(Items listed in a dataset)
-- Opening Marker --

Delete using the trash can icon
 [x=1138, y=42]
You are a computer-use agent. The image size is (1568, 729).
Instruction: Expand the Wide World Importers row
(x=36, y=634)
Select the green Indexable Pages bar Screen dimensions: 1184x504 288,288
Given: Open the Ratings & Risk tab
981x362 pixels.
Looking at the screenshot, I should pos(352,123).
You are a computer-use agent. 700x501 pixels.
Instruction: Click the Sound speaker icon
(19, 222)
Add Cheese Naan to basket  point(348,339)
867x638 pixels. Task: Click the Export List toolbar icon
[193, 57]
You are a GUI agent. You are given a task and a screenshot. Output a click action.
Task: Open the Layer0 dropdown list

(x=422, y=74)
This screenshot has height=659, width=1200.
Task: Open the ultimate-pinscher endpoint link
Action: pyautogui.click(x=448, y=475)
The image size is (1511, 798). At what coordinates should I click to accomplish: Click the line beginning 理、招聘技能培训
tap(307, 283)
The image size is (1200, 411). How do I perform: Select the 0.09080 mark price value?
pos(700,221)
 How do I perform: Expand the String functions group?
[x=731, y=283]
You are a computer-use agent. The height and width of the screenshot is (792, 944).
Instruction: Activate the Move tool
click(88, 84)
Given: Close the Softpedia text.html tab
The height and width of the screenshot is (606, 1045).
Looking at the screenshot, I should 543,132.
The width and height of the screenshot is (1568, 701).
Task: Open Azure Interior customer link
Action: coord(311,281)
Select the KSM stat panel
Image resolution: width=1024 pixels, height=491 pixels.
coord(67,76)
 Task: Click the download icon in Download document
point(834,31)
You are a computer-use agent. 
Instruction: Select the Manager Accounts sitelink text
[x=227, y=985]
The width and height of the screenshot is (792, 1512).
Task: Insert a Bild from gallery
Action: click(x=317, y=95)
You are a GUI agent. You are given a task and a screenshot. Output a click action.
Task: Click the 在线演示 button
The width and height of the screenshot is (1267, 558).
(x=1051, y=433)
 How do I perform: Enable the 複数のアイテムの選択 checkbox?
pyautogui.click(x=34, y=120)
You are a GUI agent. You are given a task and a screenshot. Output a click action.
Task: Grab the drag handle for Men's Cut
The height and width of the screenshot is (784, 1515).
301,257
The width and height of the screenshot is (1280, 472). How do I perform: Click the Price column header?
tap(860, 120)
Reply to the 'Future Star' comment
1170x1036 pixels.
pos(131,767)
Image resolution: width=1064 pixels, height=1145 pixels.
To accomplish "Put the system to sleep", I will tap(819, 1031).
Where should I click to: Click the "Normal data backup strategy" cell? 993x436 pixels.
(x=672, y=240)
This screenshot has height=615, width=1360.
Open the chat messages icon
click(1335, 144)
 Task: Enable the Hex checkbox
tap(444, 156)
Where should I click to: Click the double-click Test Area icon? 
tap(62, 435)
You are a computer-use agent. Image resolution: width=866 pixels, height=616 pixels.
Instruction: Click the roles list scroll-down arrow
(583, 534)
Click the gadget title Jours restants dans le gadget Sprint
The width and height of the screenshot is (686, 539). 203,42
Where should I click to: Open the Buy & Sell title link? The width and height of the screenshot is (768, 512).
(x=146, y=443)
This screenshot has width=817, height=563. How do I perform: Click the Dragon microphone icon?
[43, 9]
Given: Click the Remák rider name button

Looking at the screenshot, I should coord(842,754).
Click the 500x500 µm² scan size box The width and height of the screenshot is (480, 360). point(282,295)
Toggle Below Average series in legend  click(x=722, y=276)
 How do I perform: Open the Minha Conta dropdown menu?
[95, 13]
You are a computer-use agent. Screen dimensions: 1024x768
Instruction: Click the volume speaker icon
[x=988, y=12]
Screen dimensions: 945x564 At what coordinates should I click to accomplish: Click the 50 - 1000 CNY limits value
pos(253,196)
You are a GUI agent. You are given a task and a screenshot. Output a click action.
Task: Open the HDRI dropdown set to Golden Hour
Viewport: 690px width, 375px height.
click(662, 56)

-- Closing Marker --

Locate "How do I perform: Open" in the data above. Then repeat, exactly, its line and each line after it through the last, adding nothing.

 How do I perform: Open the Minha Conta dropdown menu?
[95, 13]
You are a computer-use agent. Screen dimensions: 1024x768
Instruction: Click the volume speaker icon
[x=988, y=12]
Screen dimensions: 945x564 At what coordinates should I click to accomplish: Click the 50 - 1000 CNY limits value
pos(253,196)
You are a GUI agent. You are given a task and a screenshot. Output a click action.
Task: Open the HDRI dropdown set to Golden Hour
Viewport: 690px width, 375px height.
click(662, 56)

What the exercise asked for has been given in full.